Wednesday, October 27, 2021

Booknotes: Rites of Retaliation

New Arrival:
Rites of Retaliation: Civilization, Soldiers, and Campaigns in the American Civil War by Lorien Foote (UNC Press, 2021).

It's striking how many contemporary Civil War observers, even those with the best classical education and further knowledge of western military history, could so often deem the actions of the other side as the most infamous in recorded history. Sure, one can understand the partisan passions and hyperbolic propaganda impulses of the time, but it's still a bit odd. However, when it came to their own actions, "Union and Confederate politicians, military commanders, everyday soldiers, and civilians claimed their approach to the conflict was civilized, in keeping with centuries of military tradition meant to restrain violence and preserve national honor."

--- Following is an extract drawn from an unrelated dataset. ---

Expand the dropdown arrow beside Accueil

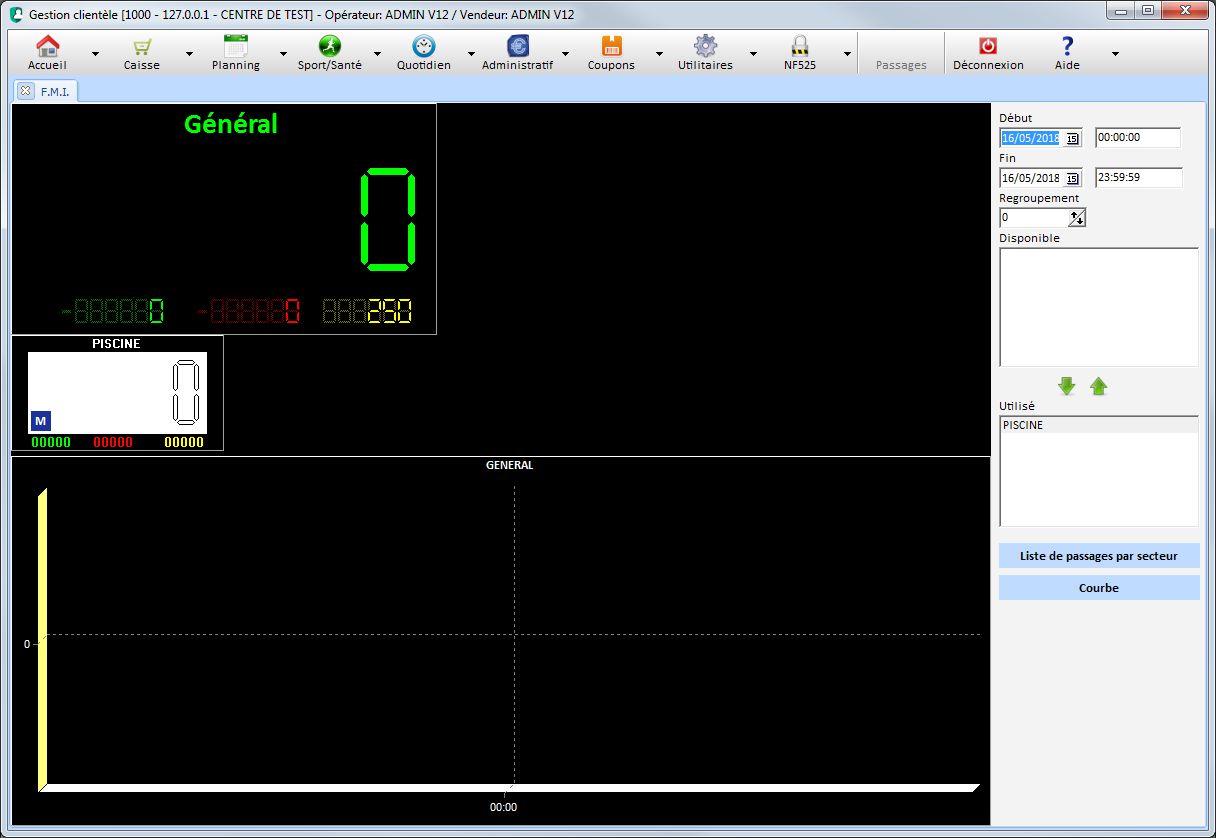pyautogui.click(x=96, y=54)
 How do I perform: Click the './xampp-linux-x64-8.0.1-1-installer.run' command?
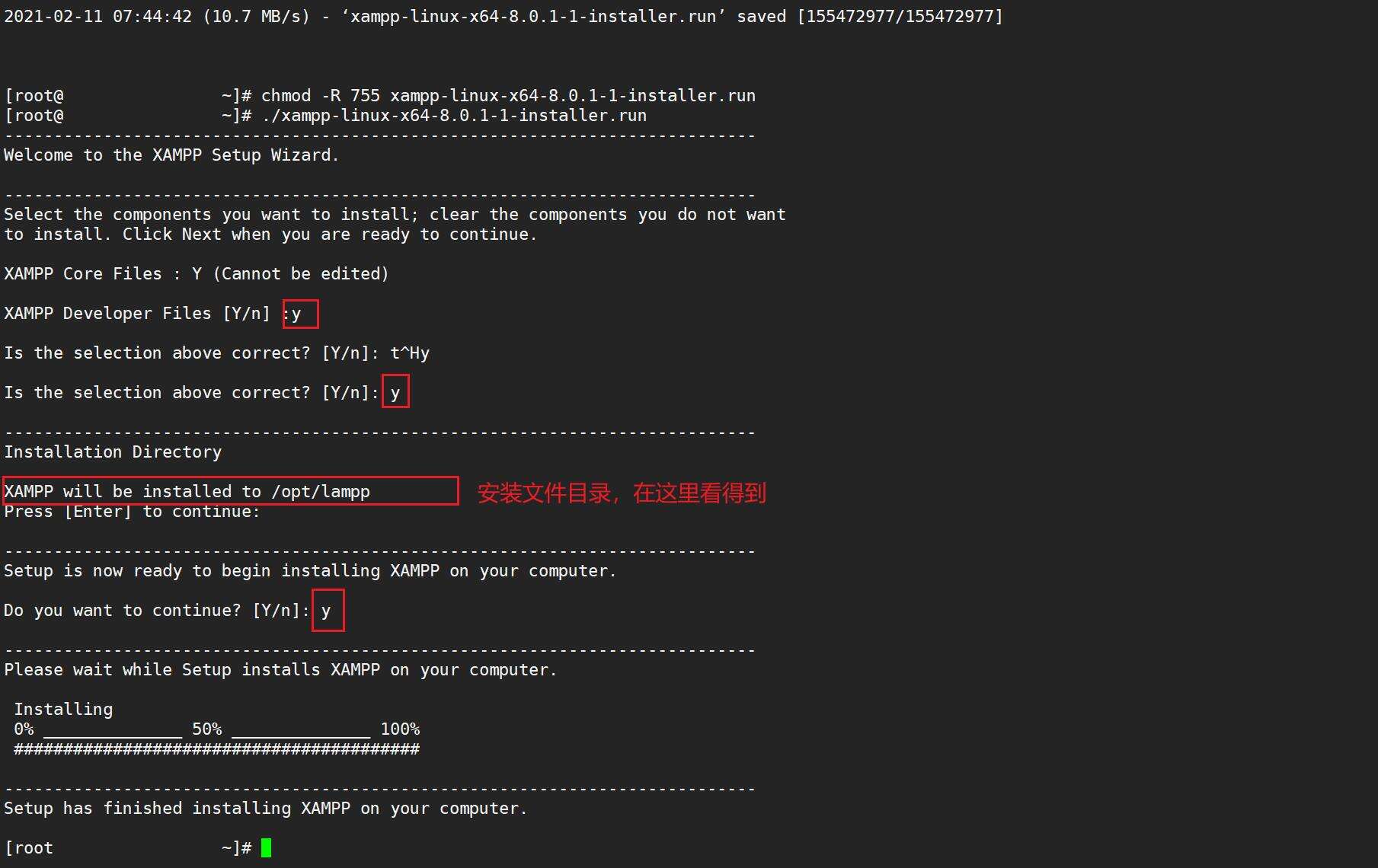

From the description: "One hallmark of civilized warfare was a highly ritualized approach to retaliation. This ritual provided a forum to accuse the enemy of excessive behavior, to negotiate redress according to the laws of war, and to appeal to the judgment of other civilized nations." Lorien Foote's new study Rites of Retaliation: Civilization, Soldiers, and Campaigns in the American Civil War examines those rituals. Rather than attempt to cover the entire breadth of the conflict, Foote understandably narrows her approach to a more localized geography (the Union Department of the South's area of operations) where the actions of both sides were emblematic of the retaliation rituals she find most significant.

While Foote's chosen boundaries of study (the sea islands and coastal counties of South Carolina, Georgia, and North Florida) do not possess within them the scale of guerrilla warfare that would permit strong insights into an aspect of the war involving other sanctioned 'rites of retaliation' of primary significance, they certainly do address many others. More from the description: "As the war progressed, Northerners and Southerners feared they were losing their essential identity as civilized, and the attention to retaliation grew more intense. When Black soldiers joined the Union army in campaigns in South Carolina, Georgia, and Florida, raiding plantations and liberating enslaved people, Confederates argued the war had become a servile insurrection. And when Confederates massacred Black troops after battle, killed white Union foragers after capture, and used prisoners of war as human shields, Federals thought their enemy raised the black flag and embraced savagery."

Rites of Retaliation "sheds light on how Americans fought over what it meant to be civilized and who should be extended the protections of a civilized world." This book also reminds us how useful a comprehensive history of the Department of the South might be. Apparently, one was in the works, but I've yet to encounter any update over the many years that have passed since I first read about it.